D'où vient l'expression : « graisser la patte » ?

En théorie

D'où vient l'expression : « graisser la patte » ?

Cette expression, désignant le fait de corrompre une personne, remonte au Moyen-Âge.

L’emploi de cette expression laisse entendre que l’on soudoie une personne en échange de services, bref, que l’on corrompt quelqu’un en lui remettant de l’argent.

On la retrouve dans les chroniques historiques dès le XIIe siècle, une époque où les impôts et taxes pouvaient être très élevés puisqu’ils n’étaient payés que par une partie de la population.
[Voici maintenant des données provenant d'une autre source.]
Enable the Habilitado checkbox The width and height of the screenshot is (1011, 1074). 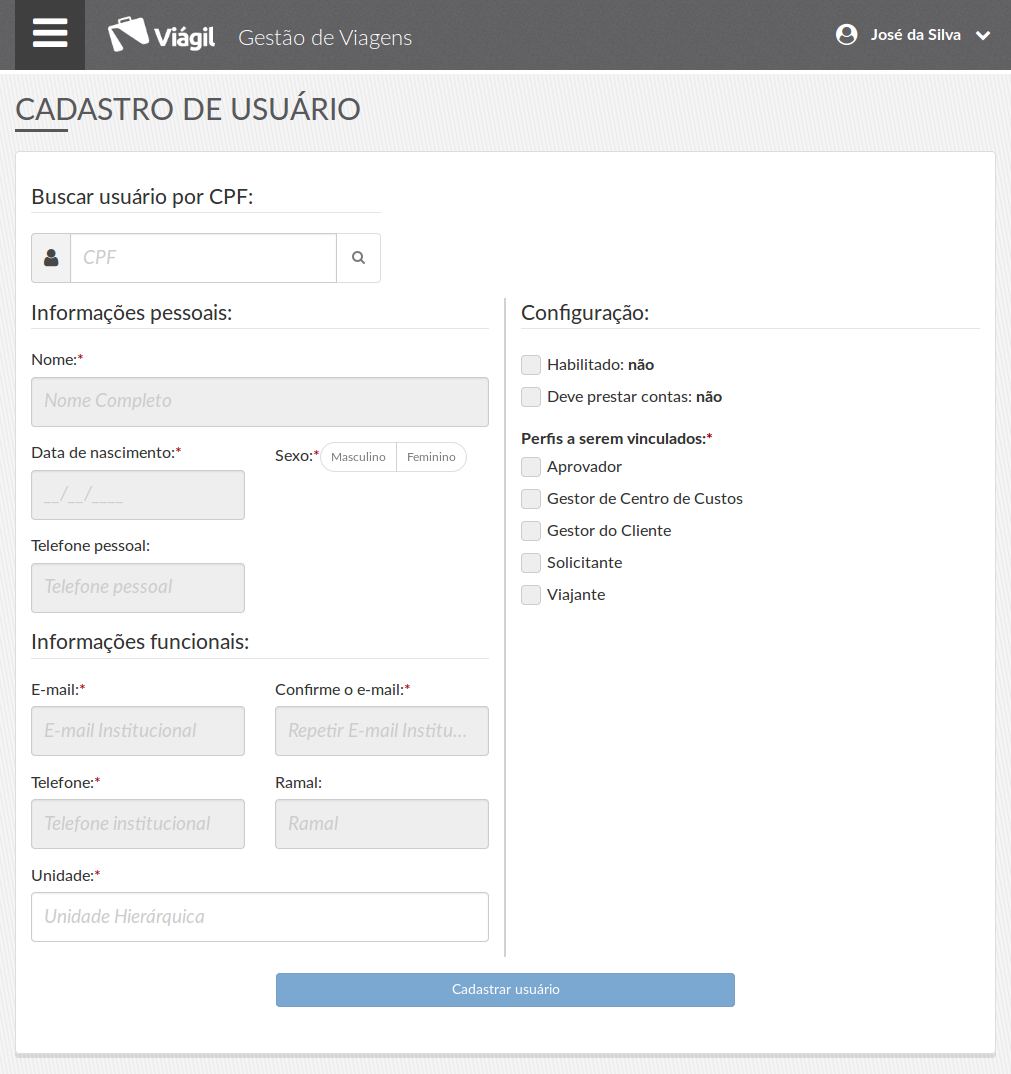point(531,365)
L'église et l'impôt sur la vente de porc

Le clergé, notamment, prélevait d’importants impôts pour financer la construction et l’entretien des églises. Les ecclésiastiques disposaient d’ailleurs du droit exclusif de lever un impôt sur les ventes de viande de porc, cette viande faisant partie des plus consommées et appréciées au Moyen-Âge.
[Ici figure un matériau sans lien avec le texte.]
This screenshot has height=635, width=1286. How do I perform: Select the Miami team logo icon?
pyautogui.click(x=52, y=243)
Certains historiens affirment même que le marché aux cochons de la ville de Paris fut transféré du grand marché des Halles au parvis de l’église Notre-Dame afin que le clergé puisse prélever cet impôt plus facilement.

Du lard pour les commissaires

Pour veiller au bon versement de la taxe, des contrôles sont mis en place au sein du marché, effectués par des commissaires. Mais pour éviter de payer, certains marchands soudoient les contrôleurs en leur offrant des morceaux de lard, un mets très apprécié à l’époque.

Les commissaires ainsi corrompus se retrouvaient donc littéralement avec les mains grasses. Au début, ce procédé était appelé « oindre les paumes », puis a progressivement évolué vers « graisser la patte », le terme de « patte » étant plus péjoratif.

De nos jours, l’expression désigne surtout la corruption en argent liquide, qui passe directement de main en main.